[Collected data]
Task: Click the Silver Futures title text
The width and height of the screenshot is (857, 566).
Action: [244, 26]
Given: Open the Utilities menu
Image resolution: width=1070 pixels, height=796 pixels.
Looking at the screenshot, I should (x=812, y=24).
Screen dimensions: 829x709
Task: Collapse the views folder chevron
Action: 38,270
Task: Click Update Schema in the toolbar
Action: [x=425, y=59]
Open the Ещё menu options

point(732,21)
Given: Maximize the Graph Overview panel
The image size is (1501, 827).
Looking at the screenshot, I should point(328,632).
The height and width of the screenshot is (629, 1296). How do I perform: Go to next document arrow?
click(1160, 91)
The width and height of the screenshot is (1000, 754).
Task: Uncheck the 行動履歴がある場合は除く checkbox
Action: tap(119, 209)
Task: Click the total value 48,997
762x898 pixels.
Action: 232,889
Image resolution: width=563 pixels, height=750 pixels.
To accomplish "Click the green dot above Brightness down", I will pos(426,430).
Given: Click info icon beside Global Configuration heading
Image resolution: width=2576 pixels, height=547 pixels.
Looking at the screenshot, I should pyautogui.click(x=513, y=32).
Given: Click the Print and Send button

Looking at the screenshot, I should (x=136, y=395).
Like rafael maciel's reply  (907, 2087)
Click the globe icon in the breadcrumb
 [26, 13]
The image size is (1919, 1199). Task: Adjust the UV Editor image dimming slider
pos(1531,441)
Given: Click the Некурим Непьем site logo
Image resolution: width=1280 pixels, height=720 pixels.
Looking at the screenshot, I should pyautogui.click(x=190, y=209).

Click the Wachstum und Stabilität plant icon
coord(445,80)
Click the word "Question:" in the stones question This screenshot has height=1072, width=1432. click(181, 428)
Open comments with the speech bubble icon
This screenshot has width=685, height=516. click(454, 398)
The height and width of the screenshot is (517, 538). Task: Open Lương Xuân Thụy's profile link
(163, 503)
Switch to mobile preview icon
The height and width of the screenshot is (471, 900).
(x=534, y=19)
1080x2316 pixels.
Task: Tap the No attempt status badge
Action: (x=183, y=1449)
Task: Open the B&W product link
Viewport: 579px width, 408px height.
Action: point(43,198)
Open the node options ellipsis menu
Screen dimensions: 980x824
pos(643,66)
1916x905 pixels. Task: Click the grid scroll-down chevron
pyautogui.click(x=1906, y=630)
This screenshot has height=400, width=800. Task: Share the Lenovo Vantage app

_EXERCISE_. Make an exact copy of all the lines above.

_ANSWER SPACE_.
Task: Click the Silver Futures title text
The width and height of the screenshot is (857, 566).
Action: [244, 26]
Given: Open the Utilities menu
Image resolution: width=1070 pixels, height=796 pixels.
Looking at the screenshot, I should (x=812, y=24).
Screen dimensions: 829x709
Task: Collapse the views folder chevron
Action: 38,270
Task: Click Update Schema in the toolbar
Action: [x=425, y=59]
Open the Ещё menu options

point(732,21)
Given: Maximize the Graph Overview panel
The image size is (1501, 827).
Looking at the screenshot, I should point(328,632).
The height and width of the screenshot is (629, 1296). How do I perform: Go to next document arrow?
click(1160, 91)
The width and height of the screenshot is (1000, 754).
Task: Uncheck the 行動履歴がある場合は除く checkbox
Action: tap(119, 209)
Task: Click the total value 48,997
762x898 pixels.
Action: 232,889
Image resolution: width=563 pixels, height=750 pixels.
To accomplish "Click the green dot above Brightness down", I will pos(426,430).
Given: Click info icon beside Global Configuration heading
Image resolution: width=2576 pixels, height=547 pixels.
Looking at the screenshot, I should pyautogui.click(x=513, y=32).
Given: Click the Print and Send button

Looking at the screenshot, I should (x=136, y=395).
Like rafael maciel's reply  (907, 2087)
Click the globe icon in the breadcrumb
 [26, 13]
The image size is (1919, 1199). Task: Adjust the UV Editor image dimming slider
pos(1531,441)
Given: Click the Некурим Непьем site logo
Image resolution: width=1280 pixels, height=720 pixels.
Looking at the screenshot, I should pyautogui.click(x=190, y=209).

Click the Wachstum und Stabilität plant icon
coord(445,80)
Click the word "Question:" in the stones question This screenshot has height=1072, width=1432. click(181, 428)
Open comments with the speech bubble icon
This screenshot has width=685, height=516. click(454, 398)
The height and width of the screenshot is (517, 538). Task: Open Lương Xuân Thụy's profile link
(163, 503)
Switch to mobile preview icon
The height and width of the screenshot is (471, 900).
(x=534, y=19)
1080x2316 pixels.
Task: Tap the No attempt status badge
Action: (x=183, y=1449)
Task: Open the B&W product link
Viewport: 579px width, 408px height.
Action: point(43,198)
Open the node options ellipsis menu
Screen dimensions: 980x824
pos(643,66)
1916x905 pixels. Task: Click the grid scroll-down chevron
pyautogui.click(x=1906, y=630)
This screenshot has height=400, width=800. Task: Share the Lenovo Vantage app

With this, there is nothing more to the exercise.